I shall explain that. It was said here today that the settler will never be able to become the owner of the land, owing to this Bill. What prevents him from becoming the owner? This Bill? No, the Act of 1937 prevented him to become an owner if he was not already an owner at that time. I do not admit that, for as long as the settler stays on the land, he will not be subject to any more restrictions than those that apply to him now. The only restriction is that he may not sell land without the consent of the Minister. If he does not sell the land, he remains on the land and no further restrictions are placed upon him. As soon as he sells the land, the new restriction comes into force, but it does not apply to the settler but to the subsequent owner. Is that subsequent owner better than the settler? What was the intention of the hon. member for Wolmaransstad when he introduced this Bill at that time? Was it his intention to safeguard the land for posterity, or was it merely to make slaves of the settlers? The argument is now being used that the servitute will turn the settlers into slaves. Did the hon. member for Wolmaransstad therefore go out of his way to make them slaves? The hon. members over there now come along and say that we are making kaffirs of the settlers’ sons, that they are being chased from the land like natives, and that they have to carry passes if they want to stay there. I want to ask the hon. member for Wolmaransstad why he applied those provisions to the settlers in 1937? I told him the other day on some other occasion, that if he had the right to apply those provisions in his legislation, then the present Minister should also have the right to do the same. If he did not have that right, then he acted illegally. I am prepared to mention the names of two old men of 70 years of age whose sons were driven from the holdings in 1938 on the instructions of the hon. member for Wolmaransstad. That was done during the Ministry of that hon. member, and if necessary I shall mention the names here, so that the fact may be verified from the documents of the department. The first one was Mr. Willem Dreyer of Riversdale and the other one is Mr. A. Bronkhorst, Goedgedag, P.O. Silent Valley. The hon. member gave instructions that the sons of these people had to leave the farms immediately.
That is not correct.
And then we have to listen to all these futile interruptions. Let the hon. member for Wolmaransstad get up here and say that this was not the case. Why did those boys have to carry passes, as they maintain. I do not want to take up the time of the Opposition, for they are anxious to make use of it, but I cannot refrain from pointing out the misrepresentations that have taken place here. Mr. Speaker has ruled that we may not use the expression “hypocrisy”, but I maintain that these are glaring distortions of fact.

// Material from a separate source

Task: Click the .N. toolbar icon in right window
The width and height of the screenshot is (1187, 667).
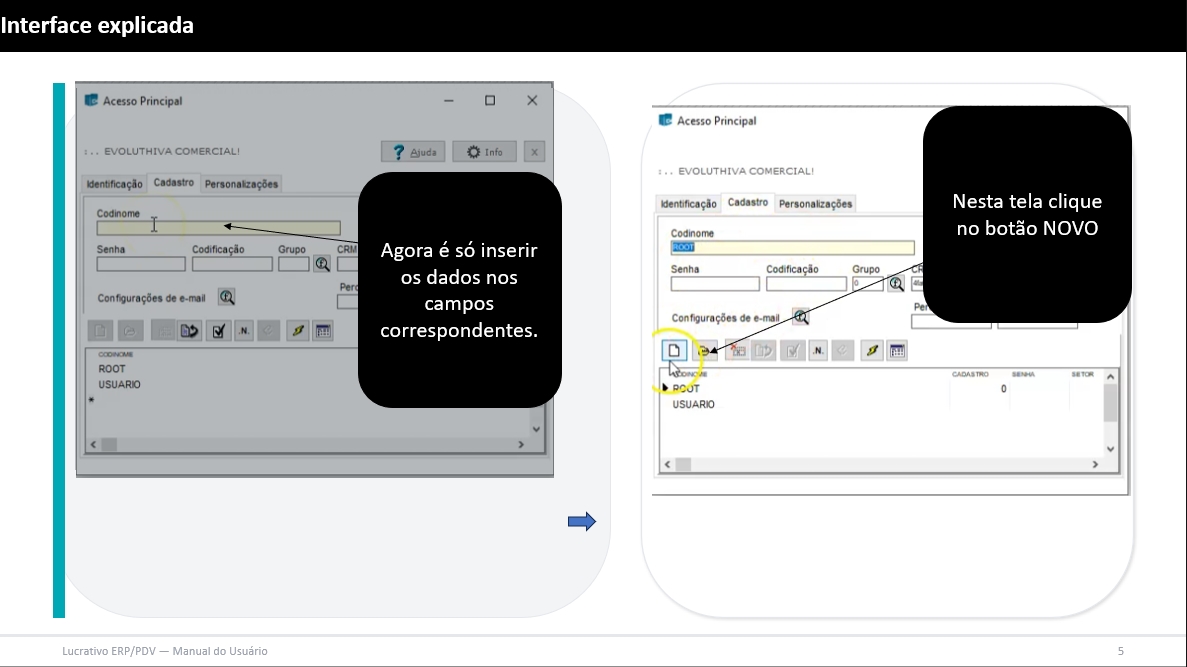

The hon. member must not use the word “hypocrisy” when he knows that he may not do so.
I only want to indicate, that I cannot indicate strongly enough my disapproval of the glaring distortions of fact that have taken place here. I hope that the people will take notice of it, when comparing this legislation with the legislation already on the statute book.
I just want to tell the hon. Minister of Lands that I take exception against the Minister hammering on the one expression I used, viz. that this Bill is a “ diabolical ” measure, and taking that as a personal insult. The hon. Minister knows that I have always approached him with the greatest courtesy, and I feel that he should not make that expression the main point and leave alone all the other arguments I put forward. There has been a great deal of discussion here about the provisions of the 1937 Act as compared with the legislation contained in this Bill. I do not want to dwell on that point for I feel that the 1937 Act has been used by hon. members on the other side solely with the intention to put up a smoke screen for the public outside, as far as this Bill of the Minister is concerned. I do not want to say any more about that, but I want to discuss the merits of the Bill itself. I want to do so because I should like to prove to the Minister of Lands that my attack on this Bill does not amount to a personal attack on him as Minister of Lands, but that my attack is based purely on facts. I am fully convinced that the Minister of Lands is building a wall around the settlers by means of this legislation. He is busy erecting a ring-wall around them, and I should like to dwell a moment on this point in order to find out whether the Minister of Lands is erecting that wall for the protection of the settlers so that they may continue their normal process of development which we consider to be the ideal process of development of the settler in South Africa.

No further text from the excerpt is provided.